Mikhail Mikhailovich Bakhtin is the strangest thinker. As Michael Holquist writes: "The more we know about Bakhtin's life, the clearer it becomes that he was a supreme eccentric, of an order the Russian express better than we in their word čudak, which has overtones of such intense strangeness that it borders on čudo, a wonder. And this peculiarity is reflected not only in the strange history of his texts (why, ultimately, did he publish under so many names?), but in his style as well, if one may speak of a single style for one who was so concerned with "other-voicedness." Russians immediately sense this strangeness: again and again when we have gone to native speakers with questions about a peculiar usage of a familiar word or an unfamiliar coinage, the Russians have thrown up their hands or shaken their heads and smiled ruefully. Another difficulty the reader must confront is the unfamiliar shadings Bakhtin gives to West European cultural history. . . . Bakhtin throws a weird light on our received models of intellectual history" (Introduction to The Dialogic Imagination xvi-ii). Not only this, but "Bakhtin's motivating idea is in its essence opposed to any strict formalization . . . if you expect a Jakobsonian order of systematicalness in Bakhtin, you are bound to be frustrated. This does not mean, however, that he is without a particular rigor of his own" (xvii-iii). And I would add: his own sort of systematicity, that begins with a central idea and rather than continue to subordinate connecting problems and ideas, allows the essay to grow in strange unexpected directions (see the incredibly lengthy discussion of Rabelais in the Chronotope essay and you'll get a sense of what I mean - not irrelevant but somehow excessive, uncontrolled, undisciplined...organic).
So here's my (brief, incomplete) assessment. Bakhtin is proto-deconstructionist (a strong emphasis on alterity, multiplicity, instability, hybridity, context…and wow, see his whole book on Rabelais for some great deconstructive moves about birth and death and the earth and so on); at first he sounds wildly Hegelian ("Epic and Novel": the novel "com[es] to self-consciousness," the novel is a great step in literary development, worrying a lot about totality and expansion); but also sometimes sounds Wittgensteinian (context determines meaning, play, games; concerned about the "zone of contact" between the author and a text); obsessed with laughter and irony and the negative power of laughter (a little bit postmodern); Marxist (comments on class...divisions…alienation…labor...capitalism!); sometimes comes off like a proper Formalist (aware of the cycle of stylistic ossification...though he refuses to let the literary system live autonomously and is always looking toward the problem of mediation); a pre-narratologist (implied author, narrator, narratee, distances, etc. - at times he sounds like Genette or even Wayne Booth!), and finally he is a good historical structural thinker like Auerbach (but chronotope is a much more tenuous center to this whole than Auerbach’s thinking about interiority/exteriority, and what topics can be treated with what language). Is he even a little bit phenomenological?
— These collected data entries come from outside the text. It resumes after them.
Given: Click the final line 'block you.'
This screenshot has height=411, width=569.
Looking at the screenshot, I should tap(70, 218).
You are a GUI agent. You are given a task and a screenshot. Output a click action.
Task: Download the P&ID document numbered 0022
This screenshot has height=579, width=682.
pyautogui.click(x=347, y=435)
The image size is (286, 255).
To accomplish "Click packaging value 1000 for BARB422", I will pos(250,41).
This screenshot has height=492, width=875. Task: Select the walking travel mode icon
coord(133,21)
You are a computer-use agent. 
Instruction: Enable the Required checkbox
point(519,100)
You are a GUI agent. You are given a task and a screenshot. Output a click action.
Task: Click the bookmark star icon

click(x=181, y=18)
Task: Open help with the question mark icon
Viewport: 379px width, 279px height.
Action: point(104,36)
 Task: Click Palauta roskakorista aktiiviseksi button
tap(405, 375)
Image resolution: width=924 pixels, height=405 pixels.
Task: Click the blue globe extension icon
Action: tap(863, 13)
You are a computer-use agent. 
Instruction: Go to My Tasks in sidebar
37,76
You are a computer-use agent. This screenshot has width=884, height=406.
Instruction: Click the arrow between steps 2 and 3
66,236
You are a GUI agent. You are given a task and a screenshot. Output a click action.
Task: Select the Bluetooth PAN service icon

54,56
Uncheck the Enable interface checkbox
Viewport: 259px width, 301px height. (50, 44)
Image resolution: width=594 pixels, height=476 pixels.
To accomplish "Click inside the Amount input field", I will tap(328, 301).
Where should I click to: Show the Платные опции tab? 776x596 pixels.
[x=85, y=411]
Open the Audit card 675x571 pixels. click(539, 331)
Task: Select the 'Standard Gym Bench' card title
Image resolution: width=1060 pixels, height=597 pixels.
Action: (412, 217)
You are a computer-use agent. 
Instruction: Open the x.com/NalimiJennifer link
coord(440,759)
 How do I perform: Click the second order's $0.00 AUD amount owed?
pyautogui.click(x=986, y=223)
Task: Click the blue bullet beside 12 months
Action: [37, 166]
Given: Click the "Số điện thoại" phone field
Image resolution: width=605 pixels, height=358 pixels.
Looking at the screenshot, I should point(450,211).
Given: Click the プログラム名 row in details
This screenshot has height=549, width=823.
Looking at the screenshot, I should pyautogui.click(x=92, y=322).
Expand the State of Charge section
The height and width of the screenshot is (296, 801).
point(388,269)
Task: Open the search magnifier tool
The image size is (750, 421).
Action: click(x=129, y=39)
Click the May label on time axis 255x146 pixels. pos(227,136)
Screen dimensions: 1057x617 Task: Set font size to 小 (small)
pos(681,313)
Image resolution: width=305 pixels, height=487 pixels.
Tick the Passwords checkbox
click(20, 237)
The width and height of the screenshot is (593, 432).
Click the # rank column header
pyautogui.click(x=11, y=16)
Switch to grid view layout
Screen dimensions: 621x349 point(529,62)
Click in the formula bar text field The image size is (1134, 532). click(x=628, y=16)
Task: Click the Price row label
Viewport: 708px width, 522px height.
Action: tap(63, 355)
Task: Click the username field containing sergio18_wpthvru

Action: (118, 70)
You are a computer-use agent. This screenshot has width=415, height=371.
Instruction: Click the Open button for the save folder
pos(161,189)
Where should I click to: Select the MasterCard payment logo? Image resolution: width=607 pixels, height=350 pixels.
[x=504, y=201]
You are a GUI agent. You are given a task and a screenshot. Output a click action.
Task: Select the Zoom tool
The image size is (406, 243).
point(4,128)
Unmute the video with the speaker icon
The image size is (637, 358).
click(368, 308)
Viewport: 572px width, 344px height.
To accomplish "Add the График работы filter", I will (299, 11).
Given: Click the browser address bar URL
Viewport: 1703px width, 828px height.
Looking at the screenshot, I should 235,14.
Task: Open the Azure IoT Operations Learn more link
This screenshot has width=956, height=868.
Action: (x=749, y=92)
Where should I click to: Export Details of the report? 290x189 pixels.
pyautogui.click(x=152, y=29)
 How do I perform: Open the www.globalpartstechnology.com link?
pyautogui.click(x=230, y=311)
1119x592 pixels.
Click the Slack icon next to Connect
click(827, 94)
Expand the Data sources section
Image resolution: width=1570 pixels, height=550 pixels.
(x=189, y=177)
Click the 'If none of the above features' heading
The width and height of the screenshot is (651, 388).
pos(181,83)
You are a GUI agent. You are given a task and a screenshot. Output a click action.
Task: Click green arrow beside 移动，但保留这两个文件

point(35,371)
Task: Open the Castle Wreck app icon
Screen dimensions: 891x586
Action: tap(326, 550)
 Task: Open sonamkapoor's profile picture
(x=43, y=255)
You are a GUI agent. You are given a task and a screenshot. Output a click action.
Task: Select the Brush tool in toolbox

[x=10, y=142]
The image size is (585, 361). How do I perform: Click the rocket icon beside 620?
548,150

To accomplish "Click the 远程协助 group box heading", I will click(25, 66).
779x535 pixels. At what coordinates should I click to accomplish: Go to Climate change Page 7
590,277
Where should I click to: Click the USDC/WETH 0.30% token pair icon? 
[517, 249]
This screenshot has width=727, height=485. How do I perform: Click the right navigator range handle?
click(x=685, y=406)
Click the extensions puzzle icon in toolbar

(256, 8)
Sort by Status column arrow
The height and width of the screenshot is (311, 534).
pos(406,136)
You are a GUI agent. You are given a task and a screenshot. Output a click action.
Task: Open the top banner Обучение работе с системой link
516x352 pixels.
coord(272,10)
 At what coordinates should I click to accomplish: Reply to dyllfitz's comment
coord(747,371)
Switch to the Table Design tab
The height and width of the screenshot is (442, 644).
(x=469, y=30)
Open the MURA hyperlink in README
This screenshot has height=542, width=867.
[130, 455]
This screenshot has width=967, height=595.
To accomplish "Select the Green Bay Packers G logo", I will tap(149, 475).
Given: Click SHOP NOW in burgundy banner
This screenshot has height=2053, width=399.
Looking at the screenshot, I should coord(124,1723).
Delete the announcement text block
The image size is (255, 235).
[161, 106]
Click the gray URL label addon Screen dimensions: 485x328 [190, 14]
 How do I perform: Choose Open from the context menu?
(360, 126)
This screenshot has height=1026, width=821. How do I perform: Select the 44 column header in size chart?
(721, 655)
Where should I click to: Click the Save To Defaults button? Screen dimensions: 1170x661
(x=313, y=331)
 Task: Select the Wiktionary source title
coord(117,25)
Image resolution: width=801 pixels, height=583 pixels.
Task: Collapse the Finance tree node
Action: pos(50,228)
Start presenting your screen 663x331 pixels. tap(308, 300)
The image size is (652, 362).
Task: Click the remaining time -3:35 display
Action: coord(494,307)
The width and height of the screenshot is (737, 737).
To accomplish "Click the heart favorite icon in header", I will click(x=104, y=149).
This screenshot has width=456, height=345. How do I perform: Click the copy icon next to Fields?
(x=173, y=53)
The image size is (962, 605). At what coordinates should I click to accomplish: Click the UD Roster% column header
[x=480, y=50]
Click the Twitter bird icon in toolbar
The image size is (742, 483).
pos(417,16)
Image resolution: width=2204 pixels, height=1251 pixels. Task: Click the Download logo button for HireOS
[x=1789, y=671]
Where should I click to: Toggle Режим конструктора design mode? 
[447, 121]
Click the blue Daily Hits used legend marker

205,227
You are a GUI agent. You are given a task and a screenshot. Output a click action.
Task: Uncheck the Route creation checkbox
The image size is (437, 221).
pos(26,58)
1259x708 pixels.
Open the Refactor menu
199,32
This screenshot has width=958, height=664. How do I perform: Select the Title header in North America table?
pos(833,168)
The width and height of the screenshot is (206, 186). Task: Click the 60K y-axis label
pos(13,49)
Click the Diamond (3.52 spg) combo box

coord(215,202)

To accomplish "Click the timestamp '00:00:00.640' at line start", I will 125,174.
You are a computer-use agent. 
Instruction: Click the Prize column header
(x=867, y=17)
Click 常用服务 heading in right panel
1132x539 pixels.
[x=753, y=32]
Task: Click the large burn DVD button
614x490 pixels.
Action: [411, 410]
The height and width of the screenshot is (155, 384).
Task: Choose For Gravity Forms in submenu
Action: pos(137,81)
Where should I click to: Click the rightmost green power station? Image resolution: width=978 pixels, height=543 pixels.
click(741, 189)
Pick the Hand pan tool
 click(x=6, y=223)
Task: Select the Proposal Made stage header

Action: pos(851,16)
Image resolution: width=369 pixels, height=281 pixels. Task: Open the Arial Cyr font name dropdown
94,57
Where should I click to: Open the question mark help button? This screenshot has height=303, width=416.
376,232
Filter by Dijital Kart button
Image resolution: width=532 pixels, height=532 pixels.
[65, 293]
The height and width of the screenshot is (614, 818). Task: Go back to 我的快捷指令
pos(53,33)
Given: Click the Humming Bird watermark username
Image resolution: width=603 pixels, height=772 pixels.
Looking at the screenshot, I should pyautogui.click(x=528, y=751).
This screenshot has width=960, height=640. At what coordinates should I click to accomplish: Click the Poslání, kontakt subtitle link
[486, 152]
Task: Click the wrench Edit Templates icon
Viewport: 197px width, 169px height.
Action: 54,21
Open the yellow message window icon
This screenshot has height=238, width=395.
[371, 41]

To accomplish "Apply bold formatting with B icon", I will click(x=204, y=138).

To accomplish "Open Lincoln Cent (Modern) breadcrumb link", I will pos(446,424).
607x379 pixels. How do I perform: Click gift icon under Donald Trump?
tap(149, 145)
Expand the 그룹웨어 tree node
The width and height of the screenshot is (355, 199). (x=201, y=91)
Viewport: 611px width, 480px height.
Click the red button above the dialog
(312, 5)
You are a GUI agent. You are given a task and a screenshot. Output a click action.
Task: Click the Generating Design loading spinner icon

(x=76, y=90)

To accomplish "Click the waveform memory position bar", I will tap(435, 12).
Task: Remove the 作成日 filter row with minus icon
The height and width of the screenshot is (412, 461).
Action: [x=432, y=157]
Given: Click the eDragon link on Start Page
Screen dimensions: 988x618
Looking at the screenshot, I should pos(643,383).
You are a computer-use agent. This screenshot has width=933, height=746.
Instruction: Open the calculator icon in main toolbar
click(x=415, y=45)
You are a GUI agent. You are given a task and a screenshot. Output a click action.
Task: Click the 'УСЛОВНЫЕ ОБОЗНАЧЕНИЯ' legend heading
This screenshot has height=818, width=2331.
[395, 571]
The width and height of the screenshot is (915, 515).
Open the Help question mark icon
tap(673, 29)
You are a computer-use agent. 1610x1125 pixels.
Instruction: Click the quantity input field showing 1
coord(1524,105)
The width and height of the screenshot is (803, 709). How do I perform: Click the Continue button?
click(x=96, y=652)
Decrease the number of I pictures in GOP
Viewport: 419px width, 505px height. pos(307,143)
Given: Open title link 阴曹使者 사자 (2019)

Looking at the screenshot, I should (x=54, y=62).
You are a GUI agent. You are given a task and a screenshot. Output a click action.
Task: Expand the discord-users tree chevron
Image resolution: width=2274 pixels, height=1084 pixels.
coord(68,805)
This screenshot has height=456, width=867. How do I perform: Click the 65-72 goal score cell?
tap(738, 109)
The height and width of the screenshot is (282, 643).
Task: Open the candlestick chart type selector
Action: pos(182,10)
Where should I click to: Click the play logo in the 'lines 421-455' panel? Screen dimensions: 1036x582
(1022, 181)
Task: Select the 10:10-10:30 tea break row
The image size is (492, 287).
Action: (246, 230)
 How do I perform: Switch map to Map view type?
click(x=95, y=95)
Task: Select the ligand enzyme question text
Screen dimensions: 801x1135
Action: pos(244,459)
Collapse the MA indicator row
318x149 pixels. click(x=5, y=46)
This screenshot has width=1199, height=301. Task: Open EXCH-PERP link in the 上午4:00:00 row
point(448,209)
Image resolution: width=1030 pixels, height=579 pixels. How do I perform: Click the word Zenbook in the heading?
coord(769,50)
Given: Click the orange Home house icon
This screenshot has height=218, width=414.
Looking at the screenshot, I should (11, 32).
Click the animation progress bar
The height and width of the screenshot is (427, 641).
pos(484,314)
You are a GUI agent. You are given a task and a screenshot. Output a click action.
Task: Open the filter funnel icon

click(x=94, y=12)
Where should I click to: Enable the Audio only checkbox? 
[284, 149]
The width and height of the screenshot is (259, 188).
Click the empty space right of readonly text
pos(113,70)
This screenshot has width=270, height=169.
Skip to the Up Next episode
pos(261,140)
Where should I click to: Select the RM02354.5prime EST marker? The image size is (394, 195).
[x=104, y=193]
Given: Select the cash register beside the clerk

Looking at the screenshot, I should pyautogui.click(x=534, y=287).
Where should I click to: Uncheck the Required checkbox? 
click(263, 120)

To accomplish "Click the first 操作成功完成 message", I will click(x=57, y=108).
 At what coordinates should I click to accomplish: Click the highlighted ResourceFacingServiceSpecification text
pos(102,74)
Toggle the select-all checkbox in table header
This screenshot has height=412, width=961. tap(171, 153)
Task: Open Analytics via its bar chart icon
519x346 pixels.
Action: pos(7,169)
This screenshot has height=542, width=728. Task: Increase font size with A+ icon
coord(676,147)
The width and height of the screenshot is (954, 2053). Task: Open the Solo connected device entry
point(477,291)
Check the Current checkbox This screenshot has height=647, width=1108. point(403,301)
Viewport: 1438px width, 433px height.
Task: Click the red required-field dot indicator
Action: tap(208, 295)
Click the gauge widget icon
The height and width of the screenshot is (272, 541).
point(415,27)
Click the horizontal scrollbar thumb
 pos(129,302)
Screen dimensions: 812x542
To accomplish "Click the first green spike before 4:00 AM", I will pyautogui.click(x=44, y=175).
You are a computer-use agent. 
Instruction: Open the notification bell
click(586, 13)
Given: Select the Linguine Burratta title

I don't quite see it explicitly, but Holquist suggests as much when he mentions presence, Husserl, and Derrida in the introduction -- apparently, also, the young Bakhtin was more thoroughly phenomenological, perhaps via his immense reading of the German idealists (see the IEP article linked below). (N.B. A friend tells me that Holquist disputes any Hegelian tendencies that Bakhtin may have, but it's not the dialogism that's Hegelian, it's B's entire idea of the novel, its emergence, and its tendencies.)
There's more, no doubt about it, but the resonances for his thought just in these four essays are all over the place. Where he's coming from, and where he's going - all of this is really vibrant, dynamic, perplexing stuff. I'm going to be coming back to this as I begin to write about style and Wallace, but I want to get deeper into Bakhtin's system besides that and understand more clearly the motive forces of his thought.